Nothing but the lines from the top of the data to the line holding "The width and height of the screenshot is (1561, 784)." should be printed, word for word and both ends included; leave the pictures out.

Dataset entries:
========================
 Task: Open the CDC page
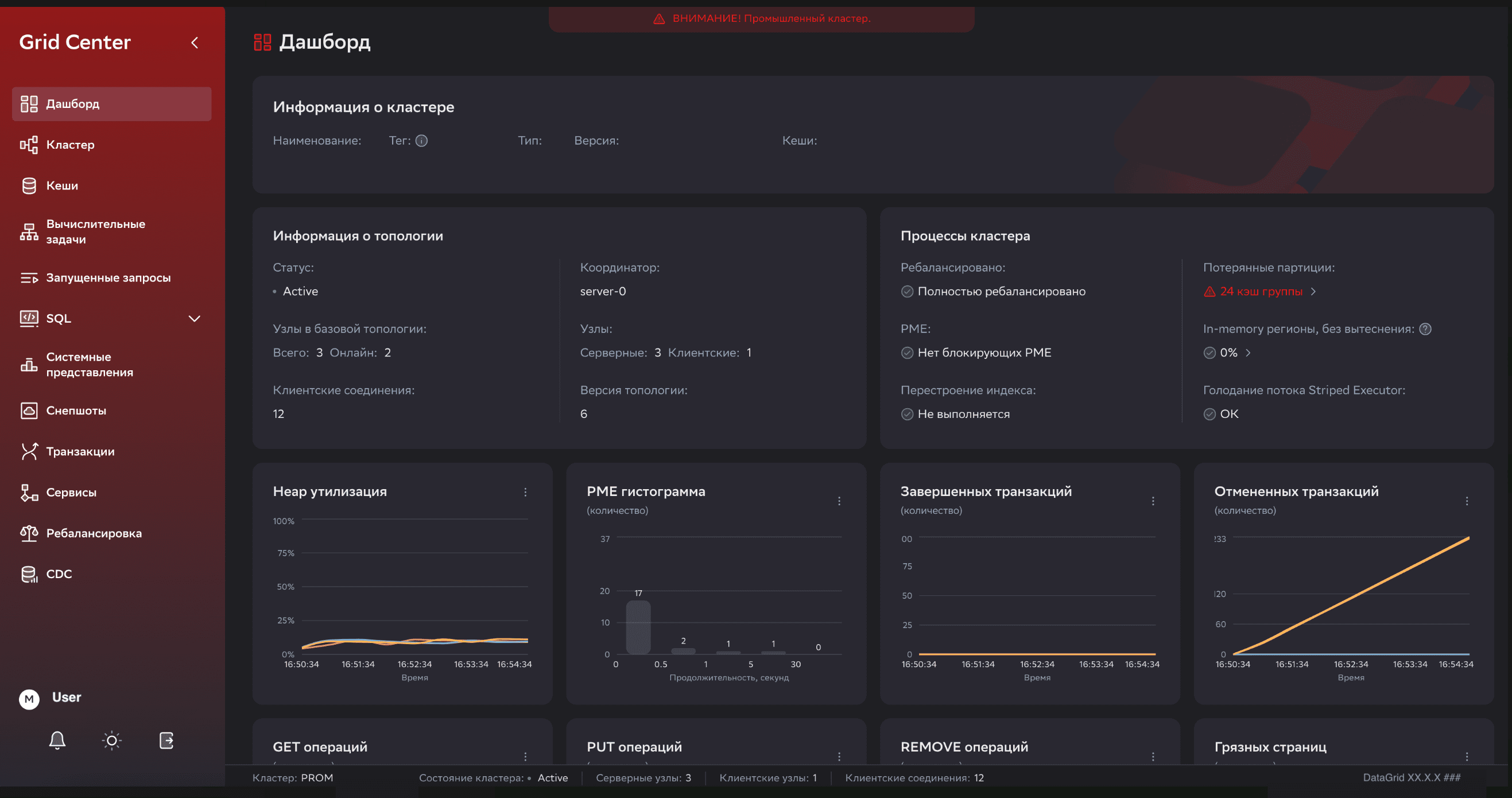click(x=59, y=574)
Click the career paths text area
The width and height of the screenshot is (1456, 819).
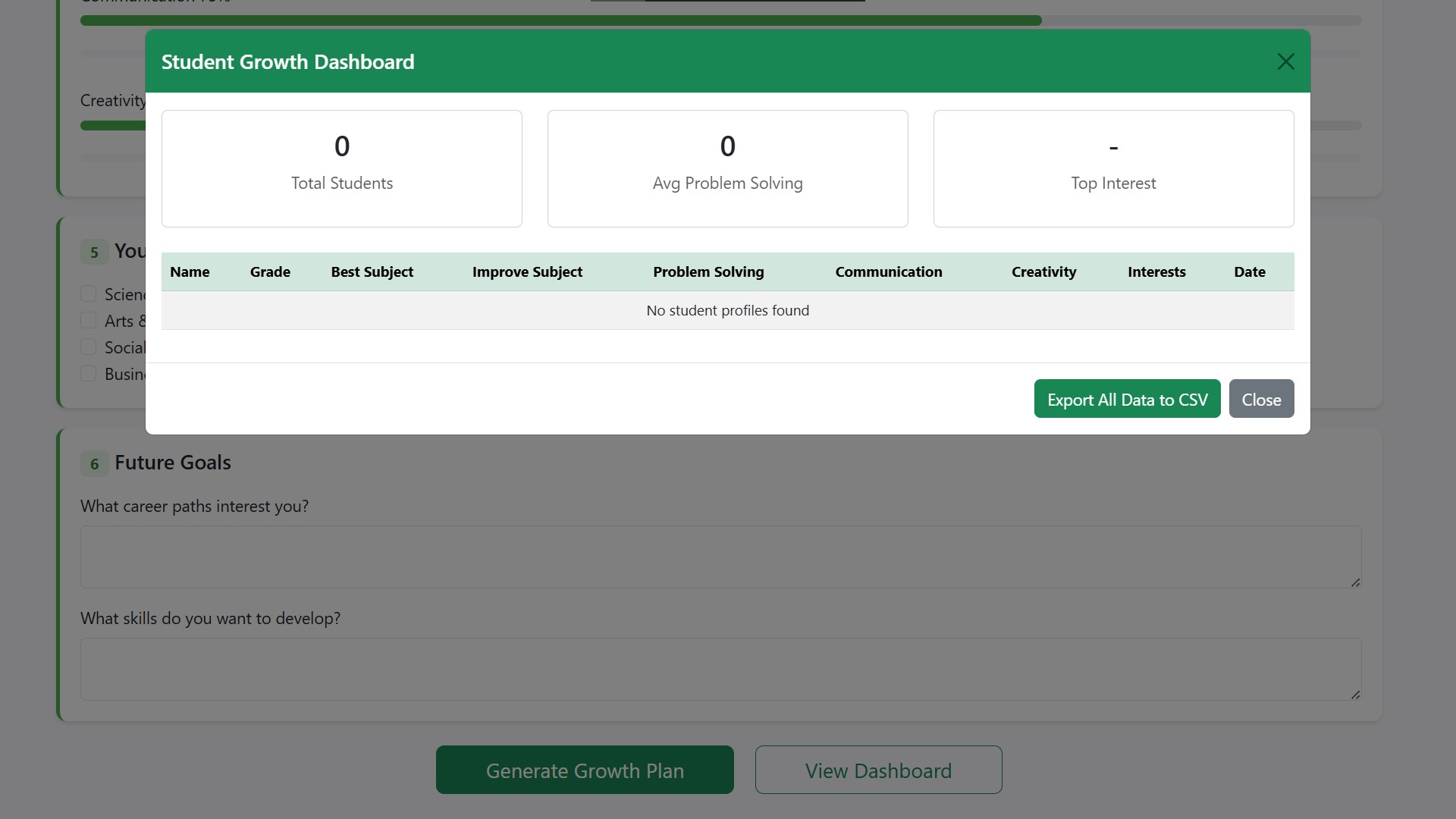click(720, 557)
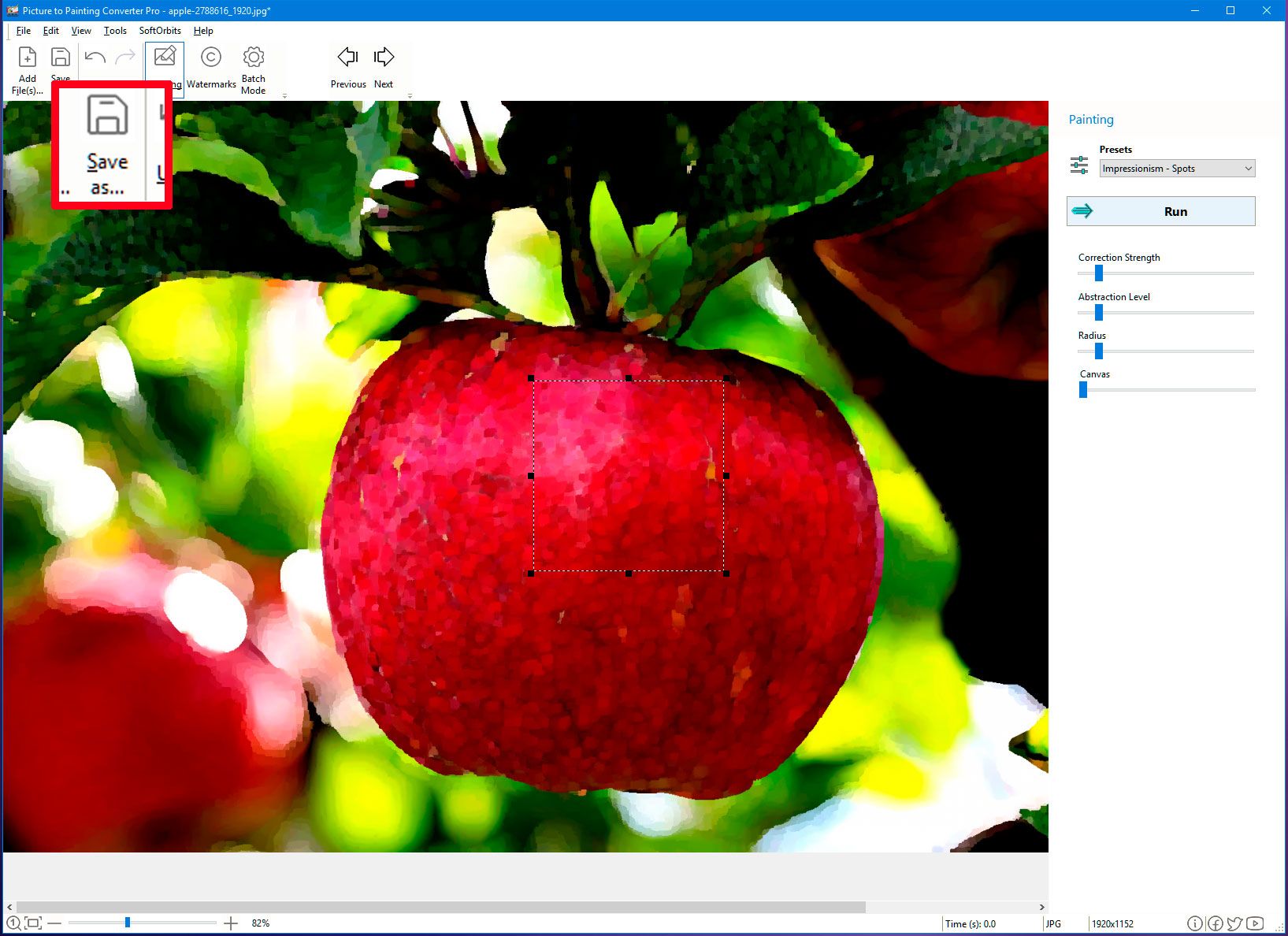1288x936 pixels.
Task: Open the Twitter share icon
Action: coord(1234,923)
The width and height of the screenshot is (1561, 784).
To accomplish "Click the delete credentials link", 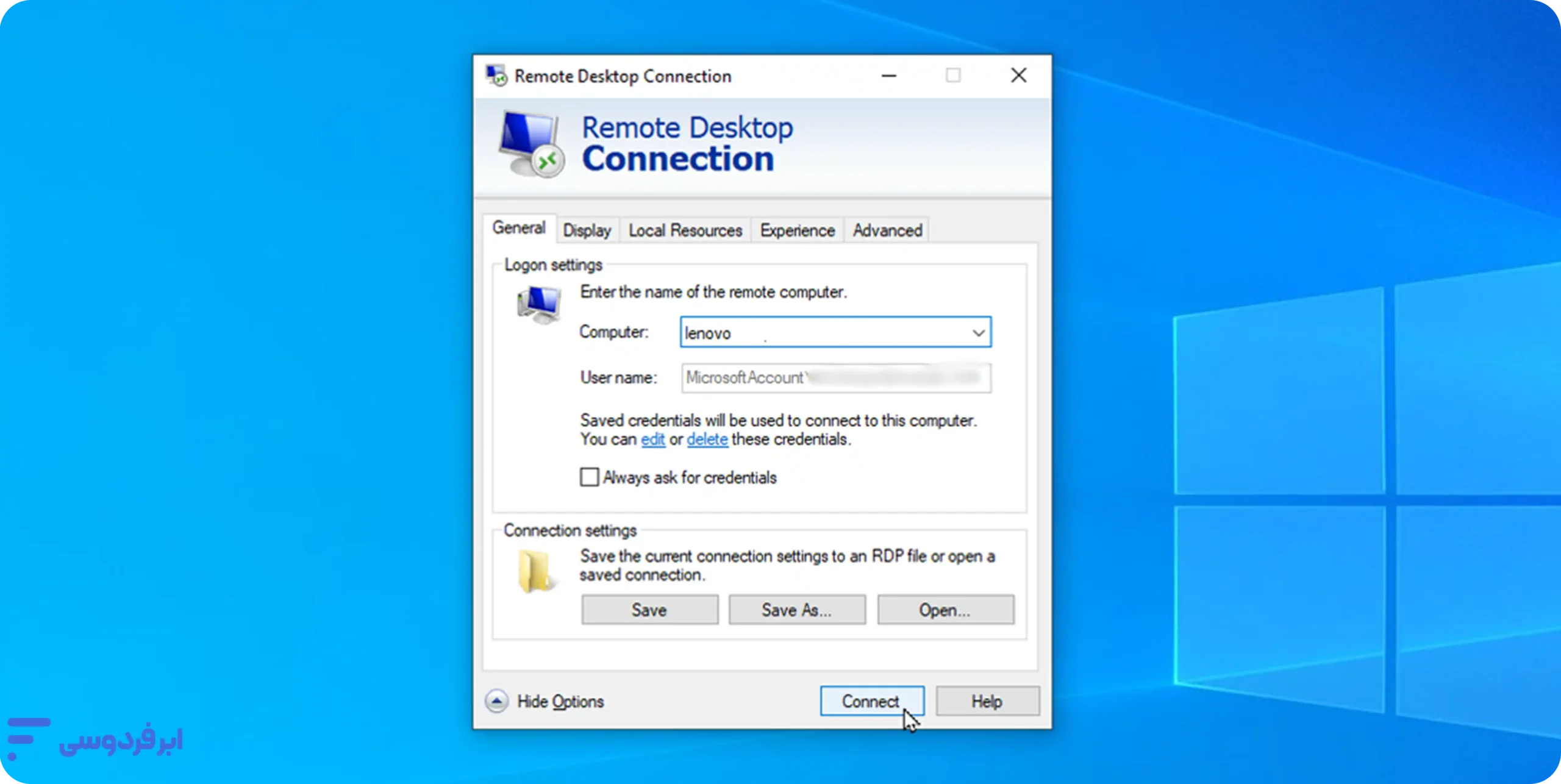I will click(707, 440).
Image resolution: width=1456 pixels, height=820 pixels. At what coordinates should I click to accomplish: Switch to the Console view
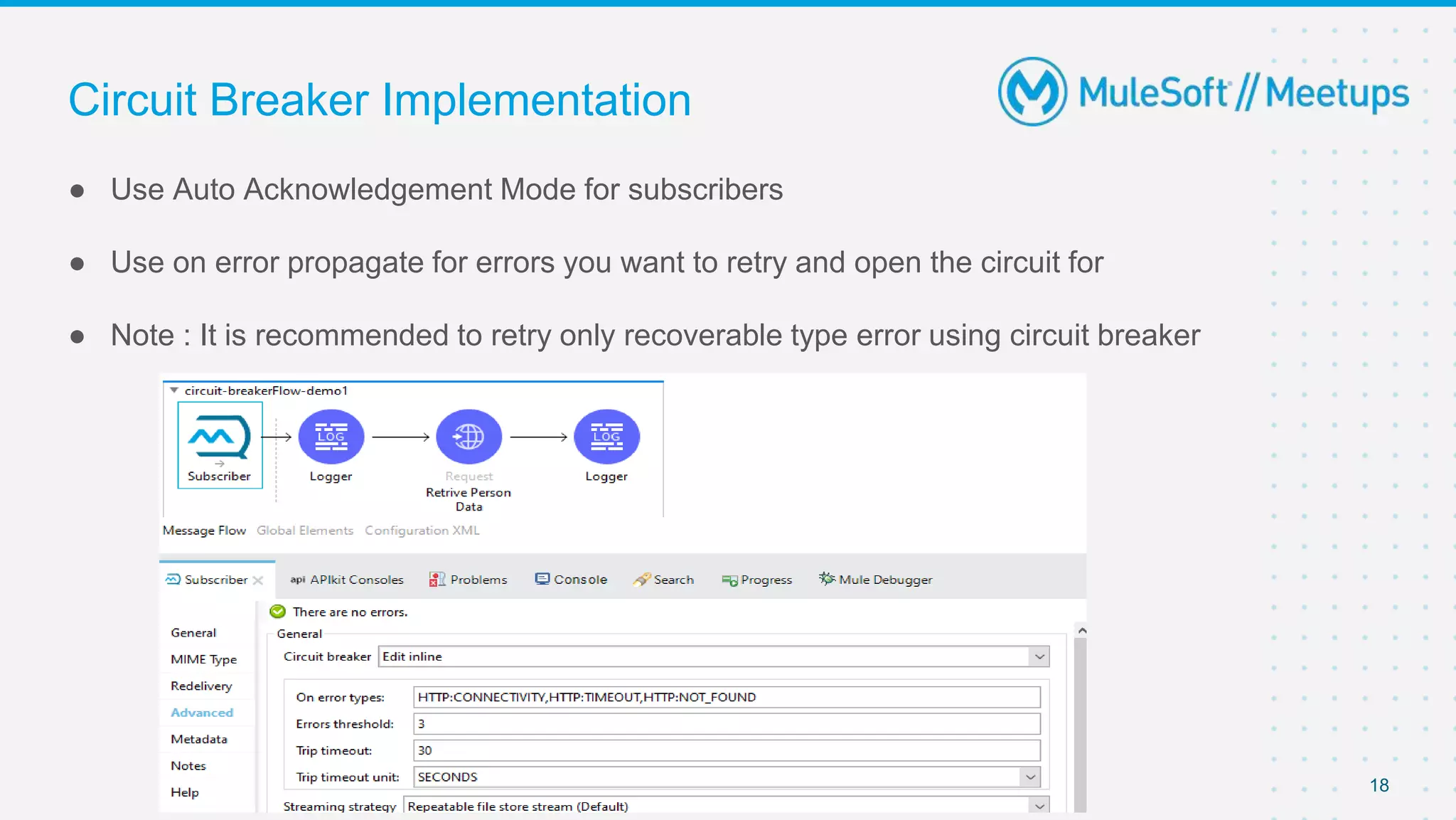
========================
• **Response to the task**
 Task: Open the CDC page
click(x=59, y=574)
Click the career paths text area
The width and height of the screenshot is (1456, 819).
click(720, 557)
1288x936 pixels.
Task: Open the Twitter share icon
Action: coord(1234,923)
The width and height of the screenshot is (1561, 784).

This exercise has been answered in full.